The bulk of the quarter’s production found its way from the Nam 2 seabed crawler to the deck of the MV Ya Toivo, which produced 85,444 carats, including a record daily haul of 16,417 carats from Feature 22 on the Hottentot Bay Grant in late July.

In early July, after 18 months of repair and re-commissioning the NamSSol crawler returned to mining lease ML36A in Baker Bay off the Namibian south coast aboard the MV Kovambo. The vessel contributed 30,560 carats.

The MV Namibian Gem added 829 carats and the MV Zacharias chipped in 217 carats from sampling activity.

In all, third-quarter production topped that of the first six months of the year by 30%.

Taking the shine off the quarter’s record-breaking pace, the MV Namibian Gem was towed to Saldanha Bay in South Africa, after its decades-old engines failed. Unable to find spare parts, Namco put the vessel on care and maintenance and is looking at either upgrading or selling the ship. The former option rides on the positive outcome of ongoing refinancing negotiations.

Namco also notes problems with the electrical generators aboard the MV Zacharias exploration vessel, which have the company’s sampling program behind schedule. The company is also looking for new financing to cover the cost of replacing the generators.

“Grave concerns”

During the second quarter, Namco entered into talks aimed at securing additional funding from its principal shareholder, LL Mining Corp., its senior lenders and the government of Namibia. So far, the government has agreed to waive royalty payments due it for up to 36 months, though this is conditional on support from other lenders.

The company said it has “grave concerns regarding its ability to sustain its exploration and production programs,” should the necessary funding not come through.

Adding to the gloom, certain of the company’s South African subsidiaries are subject to taxation queries concerning tax assessments up to 1997. The company’s tax advisors have estimated the potential liability at around US$2-US$3 million, including penalties and interest.

“The company is working with the South African Revenue Service to resolve this matter,” Namco said in its statement.

Namco also says it is reviewing last year’s sampling results from Mining Licence 36A in Baker Bay after changing its sample processing procedures aboard the Zacharias to reduce the possibility of sample contamination.
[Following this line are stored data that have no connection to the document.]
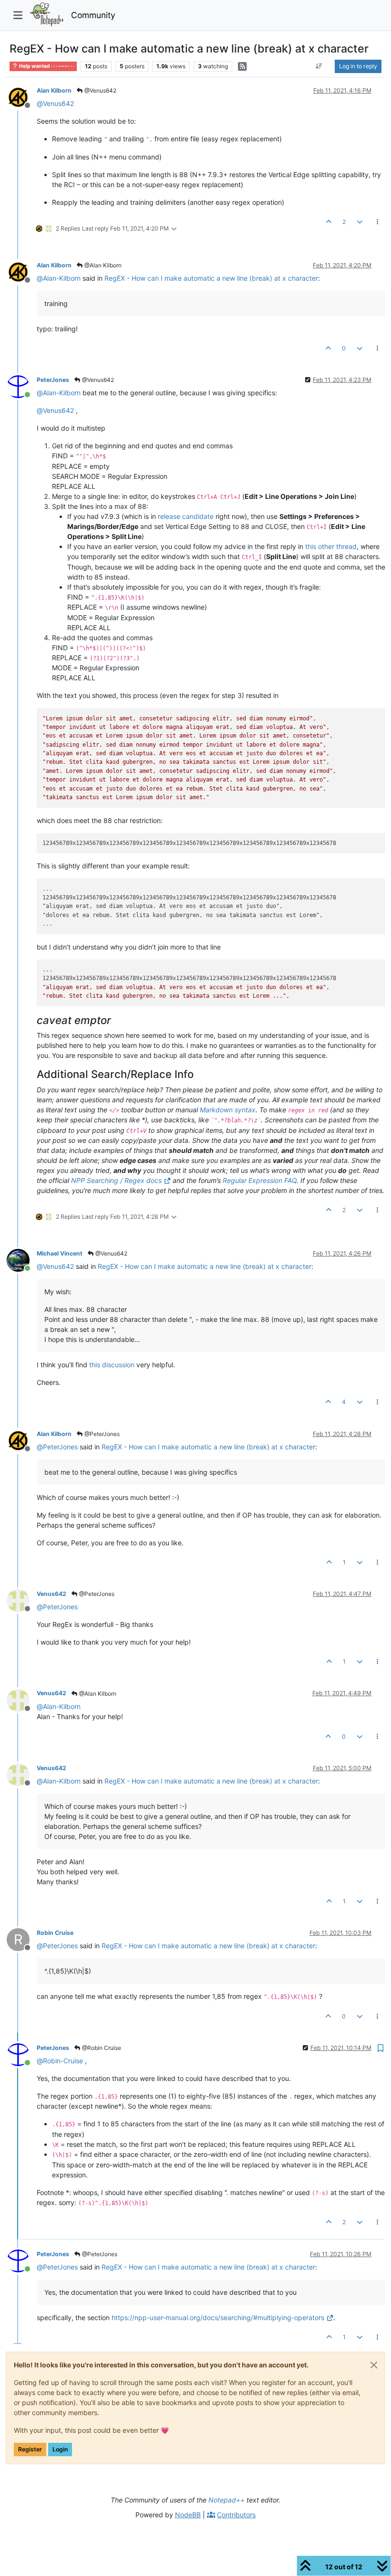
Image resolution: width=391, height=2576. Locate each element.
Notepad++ (226, 2500)
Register (30, 2449)
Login (60, 2449)
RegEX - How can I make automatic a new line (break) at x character (211, 278)
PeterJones (53, 379)
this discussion (111, 1365)
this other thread (331, 546)
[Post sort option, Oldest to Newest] (319, 66)
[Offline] (22, 97)
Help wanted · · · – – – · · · (46, 66)
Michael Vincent (59, 1253)
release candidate (186, 516)
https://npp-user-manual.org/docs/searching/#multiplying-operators (218, 2317)
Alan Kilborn (54, 90)
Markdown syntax (228, 1110)
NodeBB (188, 2515)
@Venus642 (99, 90)
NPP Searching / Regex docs (116, 1180)
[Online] (22, 386)
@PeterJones (101, 1433)
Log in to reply (358, 66)
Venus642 (51, 1593)
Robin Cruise (55, 1932)
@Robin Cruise (101, 2047)
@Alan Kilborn (102, 265)
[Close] (374, 2365)
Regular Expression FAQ (260, 1180)
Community (93, 15)
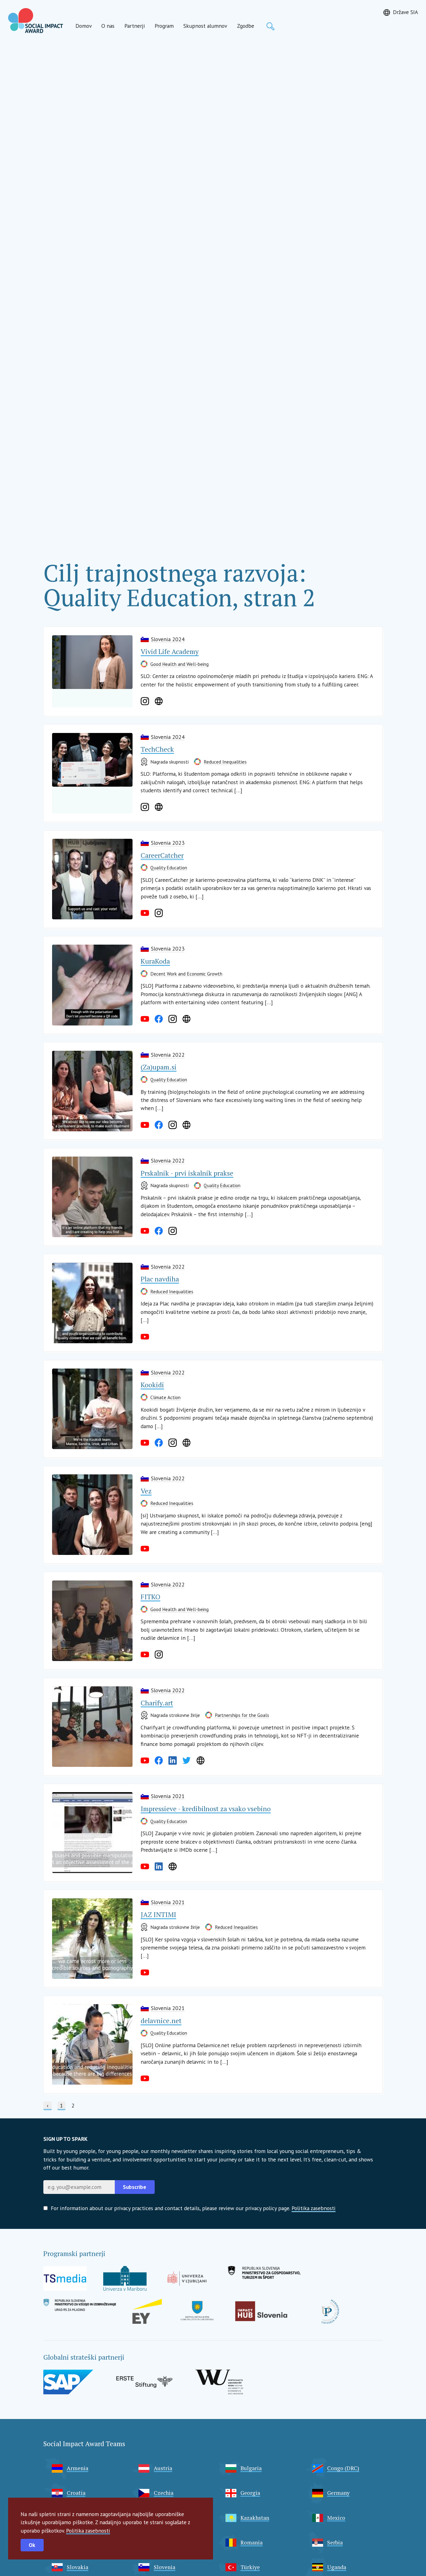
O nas (107, 25)
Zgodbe (245, 25)
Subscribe (134, 2186)
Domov (83, 25)
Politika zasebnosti (88, 2530)
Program (164, 25)
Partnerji (134, 25)
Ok (32, 2545)
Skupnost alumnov (205, 25)
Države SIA (405, 12)
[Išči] (270, 26)
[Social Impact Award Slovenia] (35, 20)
Pending re-sampling, the company plans to downgrade areas in question from probable reserves. The resource inventory will also suffer from the loss of the MV Namibian Gem’s airlift mining capacity, as some of the probable reserves are not amenable to mining with crawlers. With the Zacharias out of commission the company’s program designed to boost resources to probable reserve status has been severely hindered.

At quarter’s end, Namco had US$993,000 in cash and 19,141 carats of diamond stocks, against a working capital deficiency of US$8.5 million.

Namco’s shares have been on a steady decline since early 2000, and were trading unchanged from their previous close at 10 in early trade in Toronto on Dec.3 — just half a penny up on their 52-week low. The shares attained their year-high of 32 in early January.